Maybe it won’t. But it isn’t the “no sleep, always changing diapers” I’m really talking about. Its the irrationality of “four CO2 detectors” or deciding you MUST get the baby gates up in week three. Or staying up all night because the hamster died and it was TRAGIC and you would do anything to protect your precious from the disappoint of a dead hamster. Its the “I am NOT going to be that parent that runs into the room the first night baby sleeps through the night wondering if they died” and then - you are. The sudden sympathy you feel every time you hear of a tragedy involving a child. Its the “total being” of “parent” becoming central to who you are that no one can explain. How you can love something so completely - and so differently than you love your spouse or your parents. But maybe you don’t feel the same.
Its the naive innocence of “my kids will never play with guns” - or the alternative of “of course my kids will enjoy hunting as much as I do.” Or “my daughter will NOT wear pink” or “I won’t stress about potty training.” Some cliches are the ones that may or may not happen to you - as RickJay said, you’ll skip a bunch of them.
Naw, just wait until you have a problem with a two year-old, post about it online, and then some asswipe tells you that you are doing everything wrong based upon their vast amounts of baby-sitting their nephews from 3-6pm for a 4-month period. “No, I’m not a parent, but my experience with my sister’s kids is exactly equivalent!” Er, no it’s not.

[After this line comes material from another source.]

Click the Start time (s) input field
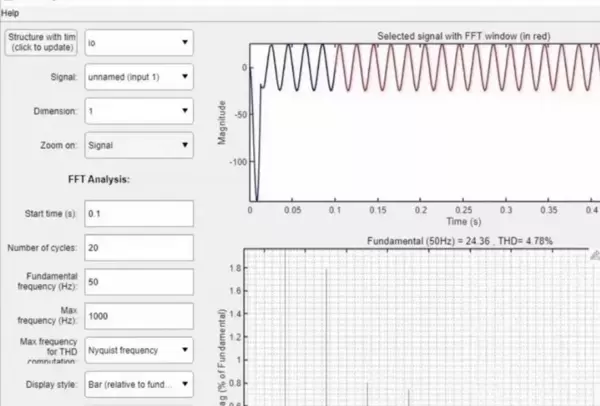The width and height of the screenshot is (600, 406). pos(138,214)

Or you read a comment somewhere about a couple who is debating on kids, but then decide to get a dog “for practice”. Uh, people, until it becomes acceptable to put your 4-day old in a pen with a bowl of water and newspapers on the floor all day while you go to work, it’s not the same.
Or you remember how you promised yourself back in the day that you’re going to read your kids Shakespeare every night, a promise that now seems laughable because you’re aware that Shakespeare is irrelevant to a person who has to be taught not to smear their shit on the walls.
That’s what is meant by “naive concepts” and “laughing at your pre-parent self”.
Our experience was a little different (okay A LOT different) since our little ones came to us at 5 and 6 years old.
I spent the first three months trying to be perfect. They had to have everything that everyone else had and eat perfectly and I had to handle every situation perfectly. After nearly dying of exhaustion, I decided that wasn’t to be.